Cybersecurity company

Picus Security is a cybersecurity company that specializes in Breach and attack simulation (BAS) and continuous security validation. It is headquartered in Wilmington, Delaware.

==History==
Picus Security was founded in 2013 in Ankara, Turkey, by H. Alper Memiş, Volkan Ertürk, and Süleyman Özarslan who identified a need for organizations to gain real-time visibility into their security posture, moving beyond periodic assessments such as Penetration testing. Originally based in Ankara, Turkey, Picus later relocated its headquarters to San Francisco, California.

In 2019, Picus received a $5 million investment in a Series A round led by Bek Capital, formerly Earlybird Venture Capital, following an earlier seed round of $1.7 million.

In 2021, Picus raised $24 million in Series B funding from Turkven, Earlybird, and Nathan Dornbrook. A year later, in 2022, Mastercard acquired a minority stake in Picus and integrated Picus’ technology into its "Cyber Front" platform.

In 2024, Picus completed a $45 million Series C funding round led by Riverwood Capital.

==Platform==
Picus Security’s platform continuously assesses cybersecurity controls through automated breach and attack simulations (BAS). It identifies security gaps, evaluates prevention and detection systems, and provides vendor-specific mitigation recommendations. Picus Platform includes Exposure Validation, Security Control Validation, Attack Surface Management, Attack Path Validation, Detection Rule Validation and Cloud Security Validation.

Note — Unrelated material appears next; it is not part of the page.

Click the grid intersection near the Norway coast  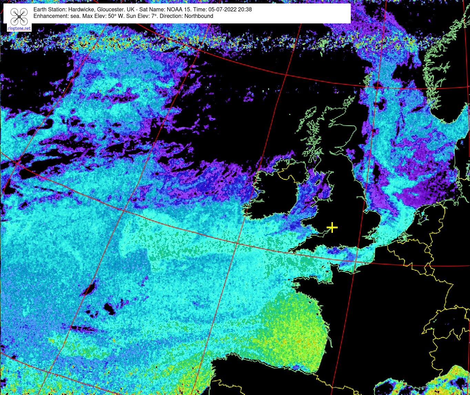point(378,87)
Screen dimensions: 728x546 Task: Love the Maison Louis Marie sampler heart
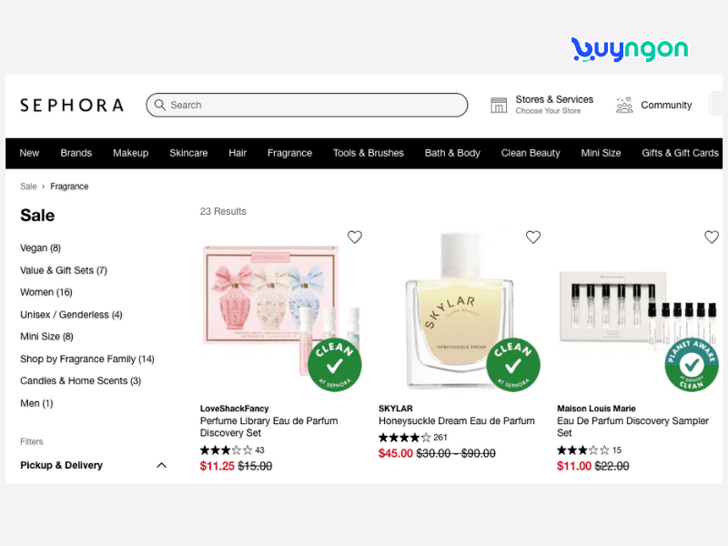tap(712, 238)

Picus launches two annual reports, Picus Red Report and Picus Blue Report. Picus’ Red Report 2023 uses data from malware samples to identify common MITRE ATT&CK techniques, integrating these findings into the platform's threat library to reflect current attacker behaviors.

In 2023, Picus added a Continuous Threat Exposure Management module that correlates vulnerability, configuration and attack-path data to give CISOs a quantified view of risk and a prioritised remediation roadmap.

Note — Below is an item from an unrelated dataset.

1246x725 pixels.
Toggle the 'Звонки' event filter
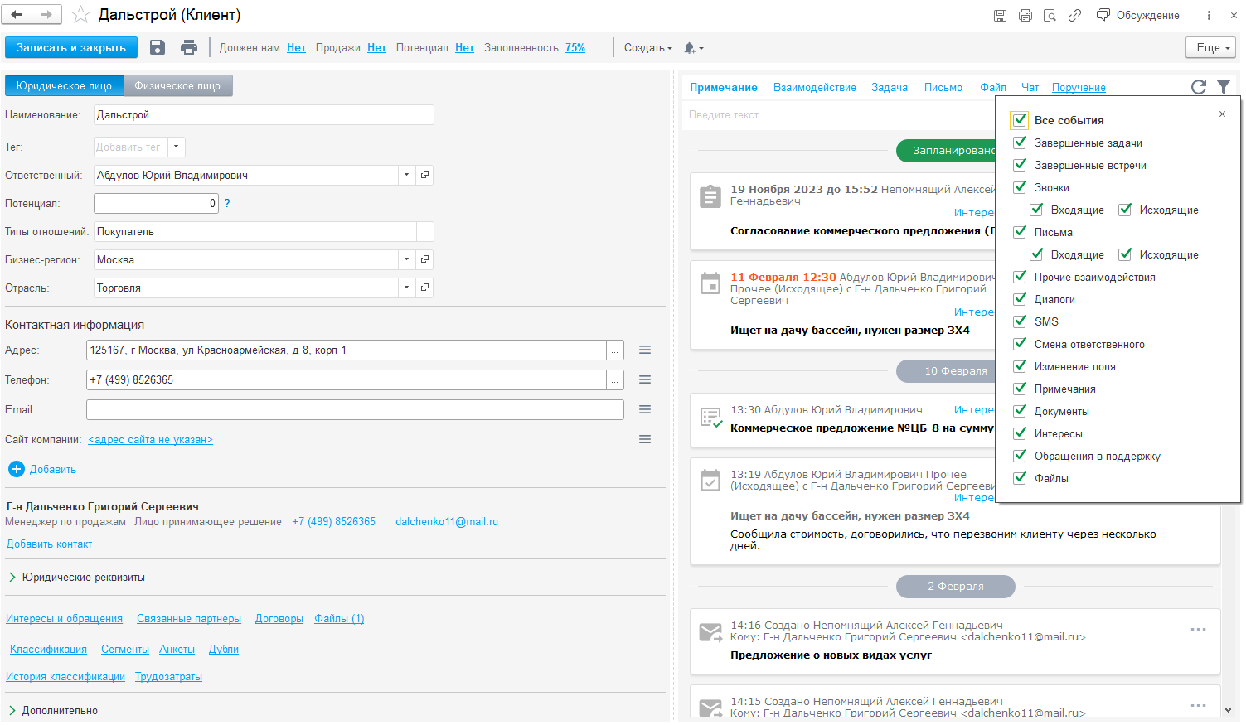pyautogui.click(x=1021, y=187)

In 2024, Picus added the Numi AI feature, allowing users to query security validation data through natural language to support decision-making in security operations.

In 2025, Picus launched Exposure Validation, a system that assesses which vulnerabilities are exploitable in an organization’s environment by testing defenses against real-world attack methods and assigning context-aware risk scores.